Schweineteuer sind diese verdammten Eintrittskarten. Warum, fragt man sich. Ein elitäres Zusammentreffen von emotionssuchenden Dezibelnerds? Man könnte auch für 30 Euro in die Disko gehen. Danach ist man auch taub.
Die Zehnkämpfer wollen 400 Meter laufen. 15 Kilometer Luftlinie wird ein Franzose Schwimmolympiasieger. 160 Dezibel. Keiner ist da, aber alle haben es gesehen. Und schreien, jubilieren, liebkosen die Welt. Mit Lärm. Die Zehnkämpfer müssen warten, bis die menschliche Hülle der Anwesenden wieder mit dem olympischen Geist des Stade de Frances vereint ist.
Emotionen machen Menschen glücklich
Die Läufer laufen 10.000 Meter. 25 Runden. Mitunter etwas monoton. Nicht so in Paris St. Denis an diesem Abend. 27 Minuten Dauerlärm. Weil ein Franzose mitläuft. Jimmy Gressier sein Name. Er wird Dreizehnter. Okay, knapp an den Medaillen vorbei, um genau zu sein: zehn Plätze. Französischer Rekord zwar, aber er lief da halt so mit. Einer von vielen, aber die Leute gehen steil.
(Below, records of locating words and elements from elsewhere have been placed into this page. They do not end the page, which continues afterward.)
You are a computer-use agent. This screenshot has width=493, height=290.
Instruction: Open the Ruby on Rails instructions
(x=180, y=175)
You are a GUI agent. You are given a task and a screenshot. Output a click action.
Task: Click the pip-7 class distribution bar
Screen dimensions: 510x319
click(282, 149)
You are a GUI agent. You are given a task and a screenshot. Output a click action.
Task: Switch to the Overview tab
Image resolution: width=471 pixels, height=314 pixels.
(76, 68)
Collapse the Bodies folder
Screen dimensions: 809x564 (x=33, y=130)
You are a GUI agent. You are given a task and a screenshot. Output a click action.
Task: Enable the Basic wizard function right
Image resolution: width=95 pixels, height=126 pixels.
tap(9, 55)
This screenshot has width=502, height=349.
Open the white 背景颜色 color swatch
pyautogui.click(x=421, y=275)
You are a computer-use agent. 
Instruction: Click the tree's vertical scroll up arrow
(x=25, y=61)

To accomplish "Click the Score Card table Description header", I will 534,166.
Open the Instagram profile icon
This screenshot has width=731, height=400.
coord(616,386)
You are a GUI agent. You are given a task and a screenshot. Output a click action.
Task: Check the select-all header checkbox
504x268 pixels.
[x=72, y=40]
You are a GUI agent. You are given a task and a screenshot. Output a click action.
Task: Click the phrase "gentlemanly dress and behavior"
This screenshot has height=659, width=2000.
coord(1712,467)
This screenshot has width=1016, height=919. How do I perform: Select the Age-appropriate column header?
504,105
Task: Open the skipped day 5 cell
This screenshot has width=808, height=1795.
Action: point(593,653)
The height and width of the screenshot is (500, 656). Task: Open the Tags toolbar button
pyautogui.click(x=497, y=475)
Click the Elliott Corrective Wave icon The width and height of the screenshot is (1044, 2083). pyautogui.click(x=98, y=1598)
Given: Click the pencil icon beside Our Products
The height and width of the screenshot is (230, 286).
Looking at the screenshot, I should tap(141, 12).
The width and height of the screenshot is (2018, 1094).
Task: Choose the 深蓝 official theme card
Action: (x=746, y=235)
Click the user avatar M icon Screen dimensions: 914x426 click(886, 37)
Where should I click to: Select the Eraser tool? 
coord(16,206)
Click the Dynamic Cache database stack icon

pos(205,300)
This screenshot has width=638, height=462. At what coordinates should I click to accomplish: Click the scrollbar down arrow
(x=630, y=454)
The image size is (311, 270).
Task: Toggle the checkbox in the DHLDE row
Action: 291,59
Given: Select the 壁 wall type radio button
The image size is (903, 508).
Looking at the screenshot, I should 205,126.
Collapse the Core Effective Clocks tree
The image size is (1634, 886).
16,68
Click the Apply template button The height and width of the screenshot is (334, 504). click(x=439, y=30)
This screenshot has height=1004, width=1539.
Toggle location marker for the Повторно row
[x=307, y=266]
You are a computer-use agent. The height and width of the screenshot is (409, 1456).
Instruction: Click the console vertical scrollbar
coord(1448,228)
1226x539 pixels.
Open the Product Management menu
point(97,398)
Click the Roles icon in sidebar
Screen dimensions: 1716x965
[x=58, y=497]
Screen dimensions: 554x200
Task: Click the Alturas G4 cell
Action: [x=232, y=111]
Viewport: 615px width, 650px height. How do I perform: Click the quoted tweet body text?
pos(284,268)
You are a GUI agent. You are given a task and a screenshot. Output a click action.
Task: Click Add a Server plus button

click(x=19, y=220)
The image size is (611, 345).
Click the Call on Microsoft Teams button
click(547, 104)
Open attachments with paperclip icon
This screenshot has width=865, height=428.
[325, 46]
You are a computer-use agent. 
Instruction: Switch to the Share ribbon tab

Und er geht auf die Ehrenrunde. Weil die Menschen die Menschheit feiern. Weil Emotionen Menschen glücklich machen und das hier der Platz der großen Vereinigung ist. Olympia ist der Schauplatz des Mitfieberns, Anfeuerns, Bangens, Bebens und enthusiastischer Zerstreuung.
Ich bin schon lange dabei, aber so eine Stimmung erlebt man ganz selten. Und sie ist elektrisierend. Eigentlich könnte man sagen, nach diesem Abend musst du nie wieder in irgendein Stadion gehen. Aber ich befürchte, das geht hier noch acht Tage so weiter.